● Study text:
--------------------

Kat KelleyGHTC
Kat Kelly is a senior program assistant at GHTC who supports GHTC's communications and member engagement activities.
A new paper-based diagnostic can test for Ebola, dengue, and yellow fever in just ten minutes without running water, electricity, lab equipment, or highly-trained personnel. “We purposely designed it to be very simple not only to assemble but also to use and to read out,” says lead developer Dr. Kimberly Hamad-Schifferli, a Massachusetts Institutes of Technology professor. Initial symptoms for these three hemorrhagic fevers are nonspecific, making them hard to diagnose, and existing diagnostic methods—while more accurate—are impractical for low-resource settings. This paper-based diagnostic currently costs US$20, although Hamad-Schifferli believes it could be manufactured for even less. The test uses red, orange, and green nanoparticles to test for Ebola, yellow fever, and dengue respectively, and just by identifying the colors that appear on the strip, a diagnosis can be made.
An experimental vaccine against Middle East Respiratory Syndrome (MERS) will be tested on humans later this year in clinical trials run by Inovio Pharmaceuticals and GeneOne Life Science. The vaccine, which was developed by researchers at the University of Pennsylvania in partnership with Inovio, the US and Canadian governments, and the Universities of Washington and South Florida, will be the first against MERS to advance to human clinical trials. The team took a novel approach to developing the vaccine, using an artificially engineered DNA sequence, rather than material from the MERS virus itself. The DNA prompts the recipient’s immune system to produce a protein that is unique to the MERS virus, which in turn triggers the production of protective proteins—known as antibodies—that detect that unique MERS protein and attack it. The vaccine successfully induced the production of these protective proteins in mice, monkeys, and camels, and as it does not contain any live viral material; it’s anticipated to be safer than traditional vaccines.

--------------------

● Information shown:

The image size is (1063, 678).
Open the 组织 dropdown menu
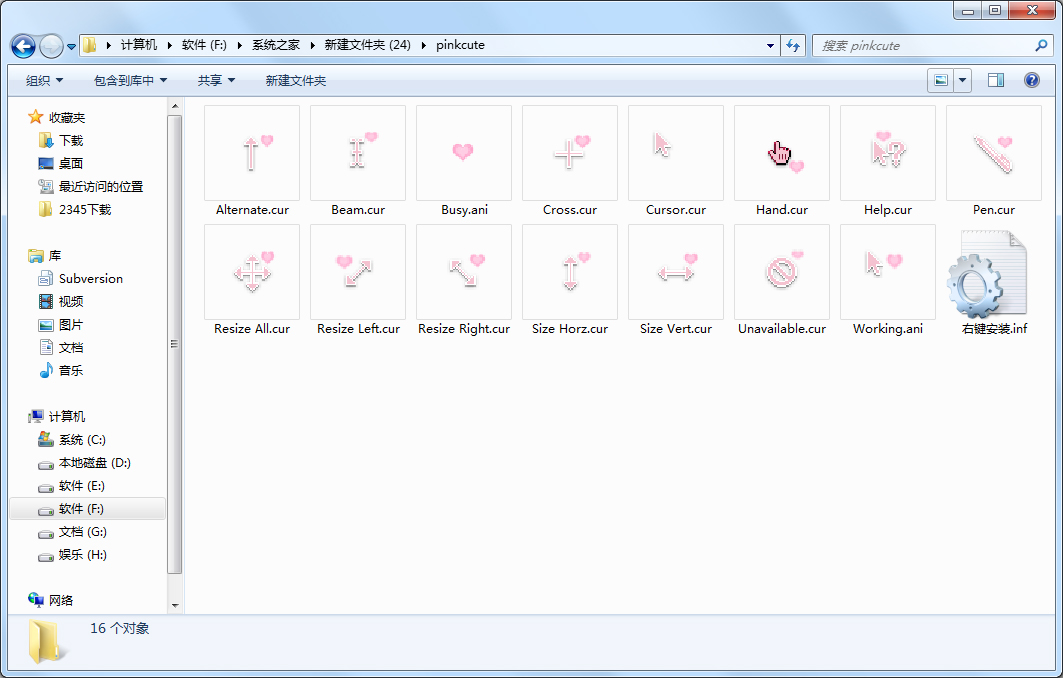(x=44, y=80)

--------------------

● Tasks to carry out:
1. In the text on new diagnostics and vaccines, which color of nanoparticle does the paper-based test use for yellow fever?
2. Carry on the text on new diagnostics and vaccines from the point where it ends.

● Results in order:
1. Orange.

2.
Gilead Sciences Inc., a California-based biotechnology company, is aiming to cure HIV and AIDS and hepatitis B and one candidate—GS-9620—has shown promise in combatting both infections in animal studies. “Gilead is the leader in HIV,” according to Andrew Cheng, executive vice president of Clinical Research and Development Operations at Gilead Sciences, and he’s got a point: 80 percent of new HIV and AIDS patients start treatment using a Gilead product. Their expertise in antivirals expands beyond HIV and AIDS; the company has doubled its sales over the past two years, due to the market introduction of Sovaldi and Harvoni—drugs that cure Hepatitis C in 90 percent of patients. Existing treatments for HIV and AIDS prevent active, HIV-infected cells from reproducing, however, inactive cells are able to escape detection, effectively hiding from the immune system. GS-9620 is one of several drug candidates that uses a method known as “shock and kill” to wake the latent, infected cells, enabling the immune system to identify and attack them. The treatment successfully triggered viral activity in monkeys and is now being tested in humans. The treatment has also been tested in woodchucks infected with Hepatitis B, and within a month, the virus was completely undetectable.
Researchers at the University of Pennsylvania and the University of Ulm in Germany have discovered a molecule that attacks both HIV-infected cells and a protein in semen that enhances the infectivity of the HIV virus. The molecule—CLR01—latches onto viral membranes, known as viral envelopes, but passes over cell membranes. This suggests that the molecule is unlikely to have any major side effects and that it might be successful in combatting other sexually transmitted viruses. The tweezer-shaped molecule also targets and suppresses molecules in the semen that attach to the HIV virus and help it bind to human immune cells, ultimately making the virus 10,000 times more virulent. CLR01 has been successfully tested in zebrafish and mice and will next be tested for safety in efficacy in nonhuman primates. According to the researchers, mass producing CLR01 is relatively simple, making it a microbicide candidate.